WHAT TO WORK ON:
Below is a listing. Gather each line of it that contains "Open".

EXERCISE DATA:
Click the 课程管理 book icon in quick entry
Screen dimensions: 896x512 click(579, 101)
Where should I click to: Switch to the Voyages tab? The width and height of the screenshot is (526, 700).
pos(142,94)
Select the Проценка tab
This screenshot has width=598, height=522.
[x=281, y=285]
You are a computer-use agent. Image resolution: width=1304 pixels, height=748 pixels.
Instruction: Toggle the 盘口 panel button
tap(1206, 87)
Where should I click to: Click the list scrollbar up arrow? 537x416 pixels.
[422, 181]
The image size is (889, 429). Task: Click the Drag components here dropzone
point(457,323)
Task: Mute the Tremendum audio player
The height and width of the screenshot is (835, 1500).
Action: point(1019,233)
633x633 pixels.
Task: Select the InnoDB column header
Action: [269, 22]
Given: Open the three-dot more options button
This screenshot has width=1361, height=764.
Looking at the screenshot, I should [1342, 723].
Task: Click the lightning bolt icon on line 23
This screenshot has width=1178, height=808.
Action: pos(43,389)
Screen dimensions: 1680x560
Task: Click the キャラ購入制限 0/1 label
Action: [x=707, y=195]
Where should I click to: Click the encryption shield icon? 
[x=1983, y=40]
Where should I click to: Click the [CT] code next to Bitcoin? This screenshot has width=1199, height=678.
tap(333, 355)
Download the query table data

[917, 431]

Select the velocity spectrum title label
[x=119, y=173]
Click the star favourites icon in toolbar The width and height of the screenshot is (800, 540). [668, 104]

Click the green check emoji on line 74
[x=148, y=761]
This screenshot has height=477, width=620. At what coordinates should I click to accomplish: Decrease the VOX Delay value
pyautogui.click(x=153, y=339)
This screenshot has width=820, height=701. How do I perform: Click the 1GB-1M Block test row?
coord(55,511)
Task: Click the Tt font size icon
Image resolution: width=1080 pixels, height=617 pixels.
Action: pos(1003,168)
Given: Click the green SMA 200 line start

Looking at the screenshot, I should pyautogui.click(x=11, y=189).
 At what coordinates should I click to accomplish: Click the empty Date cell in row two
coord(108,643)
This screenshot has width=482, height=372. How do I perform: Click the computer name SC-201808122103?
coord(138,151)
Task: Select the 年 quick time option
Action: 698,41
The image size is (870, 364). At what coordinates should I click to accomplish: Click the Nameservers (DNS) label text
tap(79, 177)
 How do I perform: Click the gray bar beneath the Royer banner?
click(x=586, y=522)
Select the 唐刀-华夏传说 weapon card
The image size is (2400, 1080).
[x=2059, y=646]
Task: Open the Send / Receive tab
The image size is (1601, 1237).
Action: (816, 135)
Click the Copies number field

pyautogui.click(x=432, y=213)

RESPONSE TO THIS TASK:
Given: Open the three-dot more options button
Task: Open the Send / Receive tab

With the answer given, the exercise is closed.